▶ Task to carry out: Every line below from the one containing "Sitemap (553, 2411)" through the one containing "Tej Kohli (102, 186)" must be transcribed exactly. Omit all lines outside that stretch.

START Records for processing

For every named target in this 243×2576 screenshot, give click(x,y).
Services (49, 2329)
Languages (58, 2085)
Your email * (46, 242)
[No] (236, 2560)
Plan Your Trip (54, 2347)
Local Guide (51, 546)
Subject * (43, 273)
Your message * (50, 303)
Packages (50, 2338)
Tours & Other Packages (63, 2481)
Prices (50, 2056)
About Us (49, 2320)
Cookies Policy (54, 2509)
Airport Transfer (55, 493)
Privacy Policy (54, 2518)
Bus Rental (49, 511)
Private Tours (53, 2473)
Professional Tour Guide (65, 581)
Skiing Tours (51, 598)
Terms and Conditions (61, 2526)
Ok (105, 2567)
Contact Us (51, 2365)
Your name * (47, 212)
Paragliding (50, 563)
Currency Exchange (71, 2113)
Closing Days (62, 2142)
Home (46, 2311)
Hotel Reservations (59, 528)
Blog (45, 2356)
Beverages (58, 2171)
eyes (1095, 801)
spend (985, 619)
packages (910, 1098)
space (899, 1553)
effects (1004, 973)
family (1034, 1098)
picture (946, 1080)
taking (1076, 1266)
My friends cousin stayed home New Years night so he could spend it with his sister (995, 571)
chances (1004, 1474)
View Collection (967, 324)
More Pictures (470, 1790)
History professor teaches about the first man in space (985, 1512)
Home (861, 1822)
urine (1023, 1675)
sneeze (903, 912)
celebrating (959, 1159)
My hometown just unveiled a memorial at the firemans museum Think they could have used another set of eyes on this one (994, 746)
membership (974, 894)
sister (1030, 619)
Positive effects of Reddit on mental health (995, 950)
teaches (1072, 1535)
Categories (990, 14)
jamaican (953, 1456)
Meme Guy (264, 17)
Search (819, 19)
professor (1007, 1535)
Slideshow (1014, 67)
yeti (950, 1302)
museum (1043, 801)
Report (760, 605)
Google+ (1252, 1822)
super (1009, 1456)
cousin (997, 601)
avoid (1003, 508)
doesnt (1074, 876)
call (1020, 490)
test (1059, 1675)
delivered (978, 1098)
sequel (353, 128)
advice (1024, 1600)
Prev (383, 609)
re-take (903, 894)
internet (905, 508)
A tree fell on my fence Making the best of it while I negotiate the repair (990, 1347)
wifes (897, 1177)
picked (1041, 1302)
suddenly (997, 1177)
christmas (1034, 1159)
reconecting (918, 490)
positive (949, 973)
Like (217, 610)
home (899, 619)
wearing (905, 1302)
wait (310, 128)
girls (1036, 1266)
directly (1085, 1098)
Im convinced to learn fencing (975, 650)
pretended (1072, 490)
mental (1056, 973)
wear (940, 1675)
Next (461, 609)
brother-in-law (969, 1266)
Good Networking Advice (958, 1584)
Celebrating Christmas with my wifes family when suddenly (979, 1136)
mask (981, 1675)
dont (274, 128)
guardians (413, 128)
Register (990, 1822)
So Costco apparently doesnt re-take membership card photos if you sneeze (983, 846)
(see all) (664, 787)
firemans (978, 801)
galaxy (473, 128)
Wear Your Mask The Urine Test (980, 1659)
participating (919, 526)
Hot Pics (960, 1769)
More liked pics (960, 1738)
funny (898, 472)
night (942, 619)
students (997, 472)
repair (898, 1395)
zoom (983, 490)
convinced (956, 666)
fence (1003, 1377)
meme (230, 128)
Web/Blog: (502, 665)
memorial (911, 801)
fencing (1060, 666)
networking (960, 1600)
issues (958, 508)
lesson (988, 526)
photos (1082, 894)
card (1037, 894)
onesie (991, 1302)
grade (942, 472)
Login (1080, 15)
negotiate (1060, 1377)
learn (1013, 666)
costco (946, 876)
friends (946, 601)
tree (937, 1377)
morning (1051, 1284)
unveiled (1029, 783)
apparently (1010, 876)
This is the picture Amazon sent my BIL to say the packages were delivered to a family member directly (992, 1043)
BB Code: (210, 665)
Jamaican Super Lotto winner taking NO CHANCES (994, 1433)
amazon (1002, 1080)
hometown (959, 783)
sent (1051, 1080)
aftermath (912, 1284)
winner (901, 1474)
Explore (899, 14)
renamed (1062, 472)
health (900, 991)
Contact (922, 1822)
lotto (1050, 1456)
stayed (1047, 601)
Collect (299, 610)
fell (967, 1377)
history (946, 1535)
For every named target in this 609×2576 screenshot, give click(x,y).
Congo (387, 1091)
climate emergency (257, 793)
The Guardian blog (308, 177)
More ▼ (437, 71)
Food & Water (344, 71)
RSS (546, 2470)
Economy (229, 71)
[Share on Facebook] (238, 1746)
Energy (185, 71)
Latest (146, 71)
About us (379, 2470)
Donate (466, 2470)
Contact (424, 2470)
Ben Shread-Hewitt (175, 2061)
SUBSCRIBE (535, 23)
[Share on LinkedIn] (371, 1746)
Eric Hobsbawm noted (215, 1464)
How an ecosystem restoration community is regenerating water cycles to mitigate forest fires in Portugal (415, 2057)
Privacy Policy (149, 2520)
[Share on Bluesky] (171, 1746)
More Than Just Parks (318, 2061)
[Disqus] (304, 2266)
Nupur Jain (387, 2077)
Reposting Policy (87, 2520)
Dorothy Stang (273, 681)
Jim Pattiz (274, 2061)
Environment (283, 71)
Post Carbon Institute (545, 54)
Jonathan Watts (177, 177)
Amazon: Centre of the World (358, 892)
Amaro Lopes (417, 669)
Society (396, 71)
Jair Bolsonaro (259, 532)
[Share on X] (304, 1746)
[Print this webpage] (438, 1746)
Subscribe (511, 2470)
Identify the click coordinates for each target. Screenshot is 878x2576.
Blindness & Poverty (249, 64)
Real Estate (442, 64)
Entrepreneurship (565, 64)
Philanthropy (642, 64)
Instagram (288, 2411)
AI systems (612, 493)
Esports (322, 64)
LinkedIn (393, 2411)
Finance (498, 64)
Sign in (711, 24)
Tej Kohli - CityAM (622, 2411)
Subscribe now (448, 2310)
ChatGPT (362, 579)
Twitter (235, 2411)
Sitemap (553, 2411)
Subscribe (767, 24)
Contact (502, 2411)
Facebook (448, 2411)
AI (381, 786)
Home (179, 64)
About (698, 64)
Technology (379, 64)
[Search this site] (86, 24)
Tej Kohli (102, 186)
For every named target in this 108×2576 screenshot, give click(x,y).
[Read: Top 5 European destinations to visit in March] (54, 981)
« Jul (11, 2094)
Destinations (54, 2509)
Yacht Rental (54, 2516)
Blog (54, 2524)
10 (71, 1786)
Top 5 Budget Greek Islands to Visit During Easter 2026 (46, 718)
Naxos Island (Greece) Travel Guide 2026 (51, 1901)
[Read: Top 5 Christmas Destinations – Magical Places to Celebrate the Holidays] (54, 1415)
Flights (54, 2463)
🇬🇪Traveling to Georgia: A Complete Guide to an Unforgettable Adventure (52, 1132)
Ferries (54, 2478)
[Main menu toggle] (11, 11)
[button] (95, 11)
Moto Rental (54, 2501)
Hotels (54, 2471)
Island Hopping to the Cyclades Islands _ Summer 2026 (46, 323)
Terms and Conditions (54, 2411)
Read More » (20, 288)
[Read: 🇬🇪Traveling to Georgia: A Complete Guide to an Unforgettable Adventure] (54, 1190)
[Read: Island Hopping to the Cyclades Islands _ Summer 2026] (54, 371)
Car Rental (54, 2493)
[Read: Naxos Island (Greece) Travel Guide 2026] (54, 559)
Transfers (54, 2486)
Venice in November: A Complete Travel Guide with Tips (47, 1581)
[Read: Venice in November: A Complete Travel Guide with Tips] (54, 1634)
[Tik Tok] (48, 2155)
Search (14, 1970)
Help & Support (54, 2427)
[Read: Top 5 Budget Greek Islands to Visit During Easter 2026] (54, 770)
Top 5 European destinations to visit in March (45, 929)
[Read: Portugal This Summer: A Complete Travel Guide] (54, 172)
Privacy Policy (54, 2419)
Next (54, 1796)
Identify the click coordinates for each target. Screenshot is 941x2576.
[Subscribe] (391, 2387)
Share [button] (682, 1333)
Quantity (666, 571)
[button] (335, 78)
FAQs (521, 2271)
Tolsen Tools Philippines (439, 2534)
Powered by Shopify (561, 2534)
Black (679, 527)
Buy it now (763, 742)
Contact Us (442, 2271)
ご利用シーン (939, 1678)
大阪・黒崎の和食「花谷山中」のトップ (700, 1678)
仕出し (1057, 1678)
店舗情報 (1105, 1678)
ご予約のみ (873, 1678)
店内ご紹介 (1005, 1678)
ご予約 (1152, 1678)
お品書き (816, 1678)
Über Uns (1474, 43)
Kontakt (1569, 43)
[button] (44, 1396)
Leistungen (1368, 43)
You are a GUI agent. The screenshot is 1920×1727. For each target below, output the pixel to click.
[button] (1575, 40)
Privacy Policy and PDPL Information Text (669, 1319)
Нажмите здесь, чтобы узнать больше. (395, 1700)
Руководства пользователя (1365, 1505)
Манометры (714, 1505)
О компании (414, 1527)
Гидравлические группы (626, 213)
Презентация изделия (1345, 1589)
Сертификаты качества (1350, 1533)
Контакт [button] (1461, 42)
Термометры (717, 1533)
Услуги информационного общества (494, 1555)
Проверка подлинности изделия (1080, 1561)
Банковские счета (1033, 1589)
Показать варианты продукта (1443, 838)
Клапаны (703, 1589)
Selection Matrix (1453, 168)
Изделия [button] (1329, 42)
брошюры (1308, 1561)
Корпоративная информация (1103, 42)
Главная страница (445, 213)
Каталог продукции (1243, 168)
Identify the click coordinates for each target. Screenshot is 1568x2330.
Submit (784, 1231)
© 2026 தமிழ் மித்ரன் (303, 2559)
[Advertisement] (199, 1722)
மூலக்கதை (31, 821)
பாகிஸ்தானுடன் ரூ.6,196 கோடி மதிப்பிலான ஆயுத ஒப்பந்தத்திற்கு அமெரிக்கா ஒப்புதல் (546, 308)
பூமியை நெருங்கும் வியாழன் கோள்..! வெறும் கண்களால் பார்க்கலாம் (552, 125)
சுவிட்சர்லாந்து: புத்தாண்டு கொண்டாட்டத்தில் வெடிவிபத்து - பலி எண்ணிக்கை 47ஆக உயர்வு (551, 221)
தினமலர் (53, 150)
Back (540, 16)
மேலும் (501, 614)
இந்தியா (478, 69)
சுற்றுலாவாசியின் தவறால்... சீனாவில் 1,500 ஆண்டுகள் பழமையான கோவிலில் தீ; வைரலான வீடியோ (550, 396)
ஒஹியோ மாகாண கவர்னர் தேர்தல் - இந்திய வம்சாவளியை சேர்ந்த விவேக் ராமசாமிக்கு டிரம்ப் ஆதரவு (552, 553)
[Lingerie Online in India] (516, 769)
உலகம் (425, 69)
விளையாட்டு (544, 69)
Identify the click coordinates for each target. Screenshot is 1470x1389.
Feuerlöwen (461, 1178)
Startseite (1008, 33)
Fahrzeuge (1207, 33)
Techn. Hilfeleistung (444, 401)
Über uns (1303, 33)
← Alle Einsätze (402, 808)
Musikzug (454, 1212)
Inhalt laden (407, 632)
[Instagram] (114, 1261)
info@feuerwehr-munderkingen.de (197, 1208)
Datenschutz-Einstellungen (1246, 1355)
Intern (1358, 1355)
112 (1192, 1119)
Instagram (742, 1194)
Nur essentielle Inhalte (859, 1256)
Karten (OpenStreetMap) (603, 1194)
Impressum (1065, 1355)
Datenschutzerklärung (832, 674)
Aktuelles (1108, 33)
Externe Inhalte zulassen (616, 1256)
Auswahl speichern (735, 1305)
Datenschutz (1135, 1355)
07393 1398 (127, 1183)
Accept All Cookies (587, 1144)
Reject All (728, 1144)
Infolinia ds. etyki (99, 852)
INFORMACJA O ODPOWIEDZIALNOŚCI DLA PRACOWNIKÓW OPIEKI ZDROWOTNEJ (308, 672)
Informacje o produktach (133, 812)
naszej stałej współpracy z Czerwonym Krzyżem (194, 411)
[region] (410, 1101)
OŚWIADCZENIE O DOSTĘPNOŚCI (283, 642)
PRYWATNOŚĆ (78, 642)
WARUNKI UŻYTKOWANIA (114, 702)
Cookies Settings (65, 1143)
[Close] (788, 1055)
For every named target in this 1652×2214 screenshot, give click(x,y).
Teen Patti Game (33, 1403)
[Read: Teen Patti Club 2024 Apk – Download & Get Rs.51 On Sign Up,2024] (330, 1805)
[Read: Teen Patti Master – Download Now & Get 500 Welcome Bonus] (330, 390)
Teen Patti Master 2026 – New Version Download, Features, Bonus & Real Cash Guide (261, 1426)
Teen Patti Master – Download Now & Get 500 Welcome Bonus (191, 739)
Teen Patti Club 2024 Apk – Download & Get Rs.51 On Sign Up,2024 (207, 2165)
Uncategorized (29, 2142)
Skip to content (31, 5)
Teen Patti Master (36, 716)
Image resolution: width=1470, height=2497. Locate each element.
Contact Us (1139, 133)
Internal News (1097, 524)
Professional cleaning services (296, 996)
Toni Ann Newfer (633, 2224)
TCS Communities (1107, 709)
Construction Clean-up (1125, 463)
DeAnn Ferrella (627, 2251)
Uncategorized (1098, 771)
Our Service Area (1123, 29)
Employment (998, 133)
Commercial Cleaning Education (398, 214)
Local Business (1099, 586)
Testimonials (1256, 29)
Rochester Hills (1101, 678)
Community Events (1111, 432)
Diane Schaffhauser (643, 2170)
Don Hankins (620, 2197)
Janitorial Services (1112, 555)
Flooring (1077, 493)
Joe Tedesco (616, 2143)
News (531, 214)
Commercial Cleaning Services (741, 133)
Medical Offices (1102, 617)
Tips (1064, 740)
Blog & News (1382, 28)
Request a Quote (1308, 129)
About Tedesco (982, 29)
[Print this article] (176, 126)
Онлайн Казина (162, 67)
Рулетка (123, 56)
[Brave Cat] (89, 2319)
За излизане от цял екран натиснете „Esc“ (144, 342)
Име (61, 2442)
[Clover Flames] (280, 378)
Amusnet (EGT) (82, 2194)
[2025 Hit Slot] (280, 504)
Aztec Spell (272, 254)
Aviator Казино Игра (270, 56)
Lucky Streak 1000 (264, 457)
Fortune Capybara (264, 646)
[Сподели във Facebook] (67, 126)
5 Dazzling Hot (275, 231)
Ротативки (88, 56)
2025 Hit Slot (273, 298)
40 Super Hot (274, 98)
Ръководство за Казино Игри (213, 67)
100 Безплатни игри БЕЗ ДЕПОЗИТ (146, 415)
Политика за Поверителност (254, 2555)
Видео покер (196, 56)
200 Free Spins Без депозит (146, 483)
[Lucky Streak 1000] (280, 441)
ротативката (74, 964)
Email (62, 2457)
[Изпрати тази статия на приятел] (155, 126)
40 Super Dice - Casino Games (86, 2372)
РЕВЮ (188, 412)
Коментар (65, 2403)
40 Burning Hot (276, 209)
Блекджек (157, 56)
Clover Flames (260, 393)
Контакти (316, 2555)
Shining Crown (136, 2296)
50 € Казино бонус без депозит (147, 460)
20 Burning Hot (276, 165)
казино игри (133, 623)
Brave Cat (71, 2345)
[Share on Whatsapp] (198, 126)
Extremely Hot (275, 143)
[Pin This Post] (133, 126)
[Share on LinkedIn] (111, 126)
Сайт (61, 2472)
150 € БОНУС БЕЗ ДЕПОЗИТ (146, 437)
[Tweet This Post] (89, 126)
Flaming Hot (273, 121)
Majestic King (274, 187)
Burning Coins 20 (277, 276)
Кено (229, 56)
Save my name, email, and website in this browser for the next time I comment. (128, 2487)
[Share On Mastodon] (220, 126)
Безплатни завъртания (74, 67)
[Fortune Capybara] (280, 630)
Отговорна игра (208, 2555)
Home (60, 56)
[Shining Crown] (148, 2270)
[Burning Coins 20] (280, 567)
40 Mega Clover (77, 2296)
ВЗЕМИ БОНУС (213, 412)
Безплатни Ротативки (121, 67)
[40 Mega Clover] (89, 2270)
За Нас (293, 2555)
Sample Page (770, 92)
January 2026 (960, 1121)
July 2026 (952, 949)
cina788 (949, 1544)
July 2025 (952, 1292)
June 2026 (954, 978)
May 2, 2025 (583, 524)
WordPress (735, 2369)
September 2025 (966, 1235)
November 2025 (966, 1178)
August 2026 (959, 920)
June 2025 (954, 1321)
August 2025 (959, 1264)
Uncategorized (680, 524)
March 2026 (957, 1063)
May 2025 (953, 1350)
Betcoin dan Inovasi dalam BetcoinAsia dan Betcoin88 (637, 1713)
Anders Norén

END Records for processing

▶ Exercise answer:
Sitemap (553, 2411)
Subscribe (767, 24)
Contact (502, 2411)
Facebook (448, 2411)
AI (381, 786)
Home (179, 64)
About (698, 64)
Technology (379, 64)
[Search this site] (86, 24)
Tej Kohli (102, 186)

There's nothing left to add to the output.